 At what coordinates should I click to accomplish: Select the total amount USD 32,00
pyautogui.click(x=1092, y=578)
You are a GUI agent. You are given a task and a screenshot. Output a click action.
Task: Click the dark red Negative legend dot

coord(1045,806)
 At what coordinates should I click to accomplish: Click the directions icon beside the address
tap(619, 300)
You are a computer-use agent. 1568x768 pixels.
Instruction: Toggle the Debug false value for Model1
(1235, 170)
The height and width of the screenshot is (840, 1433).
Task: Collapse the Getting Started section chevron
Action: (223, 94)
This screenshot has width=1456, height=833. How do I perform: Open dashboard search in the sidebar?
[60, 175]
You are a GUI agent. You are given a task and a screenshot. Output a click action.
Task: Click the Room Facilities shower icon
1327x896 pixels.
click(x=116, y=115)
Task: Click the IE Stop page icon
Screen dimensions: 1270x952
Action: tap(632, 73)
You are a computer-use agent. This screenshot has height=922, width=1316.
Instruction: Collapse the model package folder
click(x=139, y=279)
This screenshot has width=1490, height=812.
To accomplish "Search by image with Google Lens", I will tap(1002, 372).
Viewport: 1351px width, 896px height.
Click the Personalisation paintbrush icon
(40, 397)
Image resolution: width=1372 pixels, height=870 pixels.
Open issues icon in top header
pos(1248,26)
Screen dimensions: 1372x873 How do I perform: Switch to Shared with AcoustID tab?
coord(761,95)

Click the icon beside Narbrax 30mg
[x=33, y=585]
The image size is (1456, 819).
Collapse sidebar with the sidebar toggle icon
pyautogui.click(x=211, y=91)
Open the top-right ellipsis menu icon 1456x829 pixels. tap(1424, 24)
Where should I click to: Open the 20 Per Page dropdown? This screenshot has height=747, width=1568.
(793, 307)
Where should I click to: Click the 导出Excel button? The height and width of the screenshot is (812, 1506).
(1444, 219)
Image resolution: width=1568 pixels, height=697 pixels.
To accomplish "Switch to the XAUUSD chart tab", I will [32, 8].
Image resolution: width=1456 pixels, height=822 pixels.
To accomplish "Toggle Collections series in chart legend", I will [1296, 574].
┄┄┄┄┄┄
Print the full listing again, word for word.

 At what coordinates should I click to accomplish: Select the total amount USD 32,00
pyautogui.click(x=1092, y=578)
You are a GUI agent. You are given a task and a screenshot. Output a click action.
Task: Click the dark red Negative legend dot

coord(1045,806)
 At what coordinates should I click to accomplish: Click the directions icon beside the address
tap(619, 300)
You are a computer-use agent. 1568x768 pixels.
Instruction: Toggle the Debug false value for Model1
(1235, 170)
The height and width of the screenshot is (840, 1433).
Task: Collapse the Getting Started section chevron
Action: (223, 94)
This screenshot has width=1456, height=833. How do I perform: Open dashboard search in the sidebar?
[60, 175]
You are a GUI agent. You are given a task and a screenshot. Output a click action.
Task: Click the Room Facilities shower icon
1327x896 pixels.
click(x=116, y=115)
Task: Click the IE Stop page icon
Screen dimensions: 1270x952
Action: tap(632, 73)
You are a computer-use agent. This screenshot has height=922, width=1316.
Instruction: Collapse the model package folder
click(x=139, y=279)
This screenshot has width=1490, height=812.
To accomplish "Search by image with Google Lens", I will tap(1002, 372).
Viewport: 1351px width, 896px height.
Click the Personalisation paintbrush icon
(40, 397)
Image resolution: width=1372 pixels, height=870 pixels.
Open issues icon in top header
pos(1248,26)
Screen dimensions: 1372x873 How do I perform: Switch to Shared with AcoustID tab?
coord(761,95)

Click the icon beside Narbrax 30mg
[x=33, y=585]
The image size is (1456, 819).
Collapse sidebar with the sidebar toggle icon
pyautogui.click(x=211, y=91)
Open the top-right ellipsis menu icon 1456x829 pixels. tap(1424, 24)
Where should I click to: Open the 20 Per Page dropdown? This screenshot has height=747, width=1568.
(793, 307)
Where should I click to: Click the 导出Excel button? The height and width of the screenshot is (812, 1506).
(1444, 219)
Image resolution: width=1568 pixels, height=697 pixels.
To accomplish "Switch to the XAUUSD chart tab", I will [32, 8].
Image resolution: width=1456 pixels, height=822 pixels.
To accomplish "Toggle Collections series in chart legend", I will [1296, 574].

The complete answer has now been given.